On behalf of AB through her children’s Guardian Ms Hunt made common cause in most respects with the local authority’s position. She pointed out that the mother has referred to the father raping her on two occasions and has subsequently withdrawn that. She invites me to conclude that the mother has said this albeit she acknowledges that plainly the court cannot go further than determining what was said.

24.

The Guardian was keen to emphasise that the evidence supports the conclusion that the mother’s basic parenting capacity exists. The history of her older children and the observations of her care of CD support this conclusion. However the very significant deficit in her parenting capacity is her emotional availability to the children and their protectiveness. In this case those are both very highly relevant and make it clear beyond any argument that she cannot at present meet AB’s needs. The Guardian question is whether the separation is genuine or not given the history. She also notes that the mother has failed to engage throughout these proceedings with the local authority and the services they could offer. Even since August the Guardian notes that the mother has taken no real steps to engage with the local authority or to access the support that she says she now recognises she needs. Her previous engagement has to be viewed in the context of the dishonesty that underpinned the engagement. The conclusion of His Honour Judge Parker was that the parents’ relationship had continued although Ms Hunt acknowledged that there may have been a window of time when the relationship may have ended. Overall the Guardian clearly has concluded, submits Ms Hunt, that the mother has only just begun to embark on the journey to making the changes that are so needed. She is so far away from making progress and the prospects of success are so speculative that AB simply cannot wait until then. The idea that she would be reunited with her mother and then potentially separated again or that she would tread water whilst her mother attempted to make the changes would be highly detrimental to her ability to develop a secure attachment to a primary carer. In the circumstances the Guardian is clear that nothing else will do for her than care and placement orders.

The Legal Framework

25.

In order to make a care or any public law orders, the Local Authority must prove that the situation justifies the intervention of the State. This means that the Local Authority must establish the statutory threshold set out in s.31(2) of the Children Act 1989:

A court may only make a care order or supervision order if it is satisfied-

(a)

that the child concerned is suffering, or is likely to suffer, significant harm; and

(b)

that the harm, or likelihood of harm, is attributable to-

i.

the care given to the child, or likely to be given to him if the order were not made, not being what it would be reasonable to expect a parent to give to him.

16.

Available data
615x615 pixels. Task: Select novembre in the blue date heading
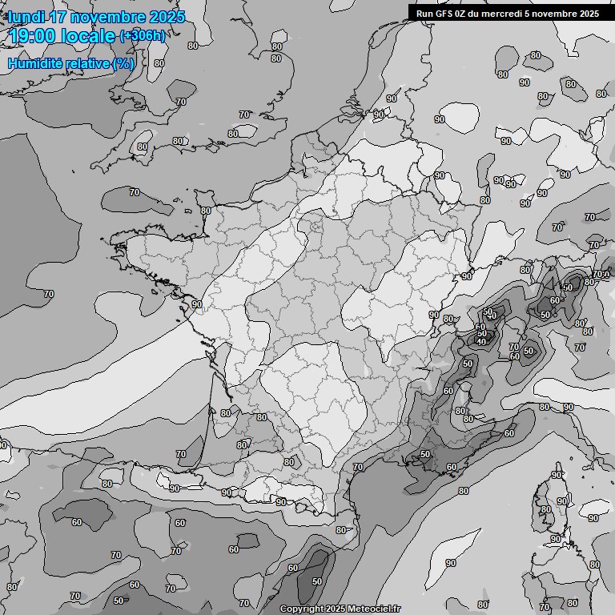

Task statement
Carry the court judgment about AB's care proceedings on from its last line and write the next part. Nothing in the data is needed here.

Final answer
The relevant date for determining whether the threshold is met is the date at which protective steps were first taken which in this case is namely 24th January 2018. However the Court can rely on subsequent events as per Re G (Care Proceedings: Threshold Conditions) [2001] 2 FLR 1111. Later events cannot be relied upon unless they are capable of showing what the position was at the relevant time and if so they should be admitted for that purpose. In Re G the court said that information as to a person’s capabilities which comes to light after the relevant date may inform the decision as to what the risk was before the date just as much after that date where there was no change in the person’s abilities. It is clear from the judgment of Lady Justice Hale (as she then was) that she clearly had in mind subsequent events which proved that a risk existed at the time. Thus events occurring in relation to the separation of the mother and father subsequent to January 2018 are all capable of demonstrating that as at the date of commencement of proceedings there was a risk of significant harm to AB.

26.

It is for the Local Authority to prove that the threshold is crossed. To the extent that the threshold is not accepted the burden of proof lies squarely on the local authority to establish on the balance of probabilities that the facts which are alleged to support the threshold. All the evidence is admissible notwithstanding its hearsay nature, including Local Authority case records or social work chronologies which are often second or third hand hearsay. However, the court should bear in mind that it is hearsay and give it the weight it considers appropriate: see Section 96.3 of the Children (Admissibility of Hearsay Evidence) Order 1993 and Re W (Fact Finding: Hearsay Evidence) [2014] 2 FLR 703.

27.

When I come to assess the evidence, I bear all of those factors in mind in reaching my conclusions on the threshold and the outcome.

28.

In considering the Local Authority’s application for a care order, I must have regard to s.1 of the Children Act and since the plan is for adoption, also to the welfare checklist in s.1(4) of the Adoption and Children Act 2002: see Re C (A Child) (Placement for Adoption: Judicial Approach) [2013] EWCA Civ. 1257 and Re R [2014] EWCA Civ. 1625. I note that in Re W-C [2017] EWCA Civ250 Lord Justice McFarlane said it was not necessary in a case such as this to consider the case through the prism of the s.1(3) welfare checklist but rather should focus on the ACA s.1(4) welfare checklist. Likewise, I must treat as my paramount consideration in accordance with s.1(2) of the 2002 Act, the child’s welfare throughout her life.

29.

Section 1(4) of the Adoption and Children Act 2002 provides:

The court or adoption agency must have regard to the following matters (among others)-

(a)

the child’s ascertainable wishes and feelings regarding the decision (considered in the light of the child’s age and understanding),

(b)

the child’s particular needs,

(c)

the likely effect on the child (throughout his life) of having ceased to be a member of the original family and become an adopted person,

(d)

the child’s age, sex, background and any of the child’s characteristics which the court or agency considers relevant,

(e)

any harm (within the meaning of the Children Act 1989 (c. 41)) which the child has suffered or is at risk of suffering,

(f)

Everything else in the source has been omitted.